Records for finding displayed items
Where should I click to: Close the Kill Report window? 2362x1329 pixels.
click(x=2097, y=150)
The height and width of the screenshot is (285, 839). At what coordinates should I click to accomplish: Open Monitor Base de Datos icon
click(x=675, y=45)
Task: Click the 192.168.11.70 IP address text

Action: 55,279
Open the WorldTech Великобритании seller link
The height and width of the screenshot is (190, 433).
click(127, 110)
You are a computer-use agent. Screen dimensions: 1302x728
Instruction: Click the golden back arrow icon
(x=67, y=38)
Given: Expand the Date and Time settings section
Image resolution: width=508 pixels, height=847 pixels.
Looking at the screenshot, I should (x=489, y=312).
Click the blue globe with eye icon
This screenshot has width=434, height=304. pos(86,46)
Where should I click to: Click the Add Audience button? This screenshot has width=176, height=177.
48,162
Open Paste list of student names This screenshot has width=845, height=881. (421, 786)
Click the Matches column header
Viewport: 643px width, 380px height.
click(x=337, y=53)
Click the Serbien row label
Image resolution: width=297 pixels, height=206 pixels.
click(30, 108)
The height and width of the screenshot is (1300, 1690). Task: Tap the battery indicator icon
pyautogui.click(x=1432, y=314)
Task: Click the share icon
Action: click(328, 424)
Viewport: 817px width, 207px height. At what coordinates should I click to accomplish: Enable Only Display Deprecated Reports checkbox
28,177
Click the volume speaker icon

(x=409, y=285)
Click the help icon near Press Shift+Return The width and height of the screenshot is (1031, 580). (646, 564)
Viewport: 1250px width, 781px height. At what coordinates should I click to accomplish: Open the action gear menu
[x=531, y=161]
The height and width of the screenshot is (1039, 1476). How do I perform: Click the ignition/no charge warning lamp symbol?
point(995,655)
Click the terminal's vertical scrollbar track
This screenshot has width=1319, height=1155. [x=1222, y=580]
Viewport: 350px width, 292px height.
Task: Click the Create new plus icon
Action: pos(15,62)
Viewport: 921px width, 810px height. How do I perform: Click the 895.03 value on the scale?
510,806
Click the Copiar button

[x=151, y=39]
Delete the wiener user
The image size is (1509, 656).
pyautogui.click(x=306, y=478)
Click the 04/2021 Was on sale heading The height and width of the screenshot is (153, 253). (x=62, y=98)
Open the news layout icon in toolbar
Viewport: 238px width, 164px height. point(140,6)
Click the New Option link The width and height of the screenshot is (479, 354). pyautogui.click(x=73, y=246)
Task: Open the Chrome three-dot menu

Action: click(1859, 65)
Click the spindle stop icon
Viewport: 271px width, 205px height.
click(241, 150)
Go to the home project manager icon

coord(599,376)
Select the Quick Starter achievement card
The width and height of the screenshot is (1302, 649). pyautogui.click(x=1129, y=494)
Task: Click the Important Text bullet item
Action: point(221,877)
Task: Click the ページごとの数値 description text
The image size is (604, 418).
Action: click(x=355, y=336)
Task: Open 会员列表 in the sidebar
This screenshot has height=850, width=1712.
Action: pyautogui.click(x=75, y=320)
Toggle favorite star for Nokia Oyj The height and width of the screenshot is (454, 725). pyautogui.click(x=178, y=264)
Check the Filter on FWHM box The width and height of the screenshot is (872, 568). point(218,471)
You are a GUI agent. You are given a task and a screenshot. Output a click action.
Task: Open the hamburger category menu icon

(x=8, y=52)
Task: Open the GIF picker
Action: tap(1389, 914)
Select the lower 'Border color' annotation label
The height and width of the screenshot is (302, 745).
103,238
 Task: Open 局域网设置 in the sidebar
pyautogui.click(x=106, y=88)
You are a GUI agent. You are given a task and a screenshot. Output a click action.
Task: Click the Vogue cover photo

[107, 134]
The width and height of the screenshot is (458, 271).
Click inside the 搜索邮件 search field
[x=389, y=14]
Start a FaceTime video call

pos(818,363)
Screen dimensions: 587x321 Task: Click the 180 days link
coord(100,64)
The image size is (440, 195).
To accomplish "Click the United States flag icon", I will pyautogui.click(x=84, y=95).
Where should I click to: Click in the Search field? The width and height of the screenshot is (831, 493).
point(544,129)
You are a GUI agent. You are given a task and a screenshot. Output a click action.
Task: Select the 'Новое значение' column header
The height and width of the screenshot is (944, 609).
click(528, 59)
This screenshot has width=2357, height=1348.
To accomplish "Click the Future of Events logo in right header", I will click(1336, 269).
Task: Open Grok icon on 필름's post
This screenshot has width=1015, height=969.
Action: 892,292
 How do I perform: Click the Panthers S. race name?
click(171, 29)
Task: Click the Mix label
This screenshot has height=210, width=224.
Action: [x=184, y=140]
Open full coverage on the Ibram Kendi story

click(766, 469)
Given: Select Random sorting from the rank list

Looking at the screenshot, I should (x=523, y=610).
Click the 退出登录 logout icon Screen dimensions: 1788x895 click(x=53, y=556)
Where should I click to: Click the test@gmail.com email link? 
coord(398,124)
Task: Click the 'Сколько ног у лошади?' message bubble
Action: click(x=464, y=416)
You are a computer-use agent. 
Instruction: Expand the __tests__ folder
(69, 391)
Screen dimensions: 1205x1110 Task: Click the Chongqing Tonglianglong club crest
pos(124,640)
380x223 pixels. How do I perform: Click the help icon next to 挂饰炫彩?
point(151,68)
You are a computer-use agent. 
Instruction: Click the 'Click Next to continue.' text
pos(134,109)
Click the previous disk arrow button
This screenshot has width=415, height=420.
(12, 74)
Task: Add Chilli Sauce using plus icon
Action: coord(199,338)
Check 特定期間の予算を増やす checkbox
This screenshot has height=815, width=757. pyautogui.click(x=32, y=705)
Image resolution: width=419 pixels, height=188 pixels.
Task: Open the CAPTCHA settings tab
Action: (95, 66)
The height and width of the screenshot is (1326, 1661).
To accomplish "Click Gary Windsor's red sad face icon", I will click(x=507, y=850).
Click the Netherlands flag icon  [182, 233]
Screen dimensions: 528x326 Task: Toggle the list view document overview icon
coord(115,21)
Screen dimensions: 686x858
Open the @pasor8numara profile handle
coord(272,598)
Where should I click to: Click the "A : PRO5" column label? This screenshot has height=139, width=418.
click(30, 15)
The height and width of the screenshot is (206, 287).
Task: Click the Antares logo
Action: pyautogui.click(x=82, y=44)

§ Problem details:
Identify each line in the entries above that contains the word "column" and copy those lines out in full.

§ Result for this task:
Click the Matches column header
Task: Select the 'Новое значение' column header
Where should I click to: Click the "A : PRO5" column label? This screenshot has height=139, width=418.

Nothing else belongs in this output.